= ISO 15686 =

ISO standard dealing with service life development

ISO 15686 is the in development ISO standard dealing with service life planning. It is a decision process which addresses the development of the service life of a building component, building or other constructed work like a bridge or tunnel. Its approach is to ensure a proposed design life has a structured response in establishing its service life normally from a reference or estimated service life framework. Then in turn secure a life-cycle cost profile (or Whole-life cost when called for) whilst addressing environmental factors like life cycle assessment and service life care and end of life considerations including obsolescence and embodied energy recovery. Service life planning is increasingly being linked with sustainable development and wholelife value.

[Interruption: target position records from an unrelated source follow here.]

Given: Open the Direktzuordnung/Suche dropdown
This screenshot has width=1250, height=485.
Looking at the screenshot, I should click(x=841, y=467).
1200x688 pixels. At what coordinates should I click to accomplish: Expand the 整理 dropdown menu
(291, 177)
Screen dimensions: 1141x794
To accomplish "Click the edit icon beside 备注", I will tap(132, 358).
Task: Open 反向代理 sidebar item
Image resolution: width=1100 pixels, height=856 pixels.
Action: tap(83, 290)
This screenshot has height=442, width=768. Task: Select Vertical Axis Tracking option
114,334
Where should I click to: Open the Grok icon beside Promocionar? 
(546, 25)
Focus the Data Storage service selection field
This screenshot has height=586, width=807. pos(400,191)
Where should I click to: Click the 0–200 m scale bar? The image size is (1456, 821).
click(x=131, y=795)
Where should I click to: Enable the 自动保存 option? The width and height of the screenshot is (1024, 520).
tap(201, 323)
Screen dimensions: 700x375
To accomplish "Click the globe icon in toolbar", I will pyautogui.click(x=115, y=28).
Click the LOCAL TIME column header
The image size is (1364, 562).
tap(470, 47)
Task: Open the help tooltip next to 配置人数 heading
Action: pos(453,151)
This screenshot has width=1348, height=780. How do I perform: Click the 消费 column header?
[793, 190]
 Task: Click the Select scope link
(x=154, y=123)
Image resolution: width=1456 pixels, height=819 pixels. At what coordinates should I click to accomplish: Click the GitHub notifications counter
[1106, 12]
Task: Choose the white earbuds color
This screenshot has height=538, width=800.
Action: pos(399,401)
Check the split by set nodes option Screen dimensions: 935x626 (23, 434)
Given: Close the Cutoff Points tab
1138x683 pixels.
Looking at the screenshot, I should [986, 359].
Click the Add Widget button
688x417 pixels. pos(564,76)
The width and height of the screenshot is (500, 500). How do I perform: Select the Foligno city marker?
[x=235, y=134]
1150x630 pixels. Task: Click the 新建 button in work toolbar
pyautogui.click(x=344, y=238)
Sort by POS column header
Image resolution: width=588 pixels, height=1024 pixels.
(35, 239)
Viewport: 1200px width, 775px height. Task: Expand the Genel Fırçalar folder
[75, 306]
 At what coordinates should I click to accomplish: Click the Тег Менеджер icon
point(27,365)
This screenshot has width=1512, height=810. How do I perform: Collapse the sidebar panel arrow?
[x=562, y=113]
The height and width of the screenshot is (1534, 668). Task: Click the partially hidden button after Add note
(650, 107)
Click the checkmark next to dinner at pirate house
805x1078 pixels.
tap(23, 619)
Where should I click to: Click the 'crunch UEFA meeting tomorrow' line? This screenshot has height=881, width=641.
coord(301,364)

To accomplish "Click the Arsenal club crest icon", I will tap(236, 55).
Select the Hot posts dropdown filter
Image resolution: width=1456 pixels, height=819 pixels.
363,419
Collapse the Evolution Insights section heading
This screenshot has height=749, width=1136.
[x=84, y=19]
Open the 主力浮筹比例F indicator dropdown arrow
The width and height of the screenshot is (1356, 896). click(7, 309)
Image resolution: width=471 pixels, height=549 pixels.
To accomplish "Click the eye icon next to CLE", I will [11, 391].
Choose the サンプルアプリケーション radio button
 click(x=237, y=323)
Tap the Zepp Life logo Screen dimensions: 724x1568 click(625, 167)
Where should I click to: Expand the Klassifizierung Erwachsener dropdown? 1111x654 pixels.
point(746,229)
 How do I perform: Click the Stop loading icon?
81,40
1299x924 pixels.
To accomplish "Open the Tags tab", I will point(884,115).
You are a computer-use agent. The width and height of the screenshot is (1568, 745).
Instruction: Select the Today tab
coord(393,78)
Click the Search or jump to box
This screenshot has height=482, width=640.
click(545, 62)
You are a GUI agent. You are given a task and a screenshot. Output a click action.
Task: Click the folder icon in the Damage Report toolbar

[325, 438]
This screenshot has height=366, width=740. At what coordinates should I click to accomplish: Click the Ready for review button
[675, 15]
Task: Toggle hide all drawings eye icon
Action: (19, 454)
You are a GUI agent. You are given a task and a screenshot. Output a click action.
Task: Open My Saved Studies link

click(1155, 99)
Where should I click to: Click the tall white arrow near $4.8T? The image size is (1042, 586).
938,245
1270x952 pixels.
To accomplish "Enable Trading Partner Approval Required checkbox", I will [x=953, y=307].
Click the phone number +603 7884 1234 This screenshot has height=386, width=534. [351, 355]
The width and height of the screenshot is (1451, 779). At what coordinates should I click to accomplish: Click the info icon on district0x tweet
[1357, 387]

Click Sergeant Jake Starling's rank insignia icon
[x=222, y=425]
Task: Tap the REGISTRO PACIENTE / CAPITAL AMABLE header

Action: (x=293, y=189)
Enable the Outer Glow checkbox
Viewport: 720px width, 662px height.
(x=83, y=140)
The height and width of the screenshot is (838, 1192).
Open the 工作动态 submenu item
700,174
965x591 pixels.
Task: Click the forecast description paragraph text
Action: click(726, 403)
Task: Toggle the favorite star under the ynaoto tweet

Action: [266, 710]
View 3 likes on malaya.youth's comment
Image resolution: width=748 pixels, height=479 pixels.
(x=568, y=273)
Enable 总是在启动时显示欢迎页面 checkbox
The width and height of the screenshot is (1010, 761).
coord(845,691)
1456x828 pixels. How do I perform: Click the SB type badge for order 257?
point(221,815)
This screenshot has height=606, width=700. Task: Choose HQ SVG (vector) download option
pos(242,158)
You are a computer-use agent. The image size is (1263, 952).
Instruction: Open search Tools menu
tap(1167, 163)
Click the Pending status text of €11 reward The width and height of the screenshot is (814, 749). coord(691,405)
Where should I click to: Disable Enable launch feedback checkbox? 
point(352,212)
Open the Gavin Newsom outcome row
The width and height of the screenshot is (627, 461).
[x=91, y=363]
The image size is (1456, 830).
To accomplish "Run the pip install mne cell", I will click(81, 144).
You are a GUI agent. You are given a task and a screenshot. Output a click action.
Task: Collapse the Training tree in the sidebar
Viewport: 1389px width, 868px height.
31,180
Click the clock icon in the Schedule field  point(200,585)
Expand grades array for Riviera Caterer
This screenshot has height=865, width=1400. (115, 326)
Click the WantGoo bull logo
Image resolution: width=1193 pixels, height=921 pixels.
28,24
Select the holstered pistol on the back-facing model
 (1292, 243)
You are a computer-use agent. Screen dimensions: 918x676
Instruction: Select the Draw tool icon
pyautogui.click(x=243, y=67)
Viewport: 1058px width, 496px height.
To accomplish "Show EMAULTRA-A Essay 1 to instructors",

The objective of service life planning is to provide reasonable assurance that the estimated service life of a new building on a specific site, with planned maintenance, will be at least as long as the design. Service life planning facilitates the making of well-informed decisions regarding value engineering, cost planning, maintenance planning, and environmental impact. As service life cannot be estimated precisely, the objective requires the making of an appropriately reliable estimate of the service life of the building using available knowledge relating to the service life of each material, component, assembly, and system that is to be used in the building.

If the estimated service life of any of these is likely to be less than the design life of the building, a decision should be made as to whether maintenance, repair, or replacement could ensure that its essential functions could be adequately maintained. To assist with specification and design, and avoidance of obsolescence and waste, service life planning may include projections of the needs for, and timing of replacement and end of life recovery.

15686 for service life planning is being prepared by Technical Committee ISO/TC 59, Building construction - Subcommittee SC 14, Design life.

In Great Britain, the new British Standard BS ISO 15686-5:2008 Buildings and constructed assets. Service life planning is currently being launched (September 2008). The life cycle costing standard and the additional Standardized method of life cycle costing for construction (SMLCC) provide an in-depth guide to life cycle costing, an area of increasing importance. The BSI explains that "the UK building industry recognizes that life cycle costing (LCC) is necessary and important, but confusion exists about the best method to realise the economic and environmental benefits of such costing".

== List of sub standards ==

1. ISO 15686-1 Buildings and constructed assets - Service life planning: Part 1, General principles and framework
2. ISO 15686-2 Buildings and constructed assets - Service life planning: Part 2, Service life prediction procedures
3. ISO 15686-3 Buildings and constructed assets - Service life planning: Part 3, Performance audits and reviews
4. ISO 15686-4 Buildings and constructed assets - Service life planning: Part 4, Service Life Planning using IFC based Building Information Modelling
5. ISO 15686-5.2 Buildings and constructed assets - Service life planning: Part 5, Life-cycle costing
6. ISO 15686-6 Buildings and constructed assets - Service life planning: Part 6, Procedures for considering environmental impacts
7. ISO 15686-7 Buildings and constructed assets - Service life planning: Part 7, Performance evaluation for feedback of service life data from practice
8. ISO 15686-8 Buildings and constructed assets - Service life planning: Part 8, Reference service life and service-life estimation
9. ISO 15686-9 Buildings and constructed assets - Service life planning: Part 9, Guidance on assessment of service-life data
10. ISO 15686-10 Buildings and constructed assets - Service life planning: Part 10, When to assess functional performance
11. ISO 15686-11 Buildings and constructed assets - Service life planning: Part 11, Terminology

== Further developments ==
- Parts 1-3 and parts 5-10 have been published. The others are "Under development".
- Further information may be obtained from ISO Geneva or BSI Chiswick London.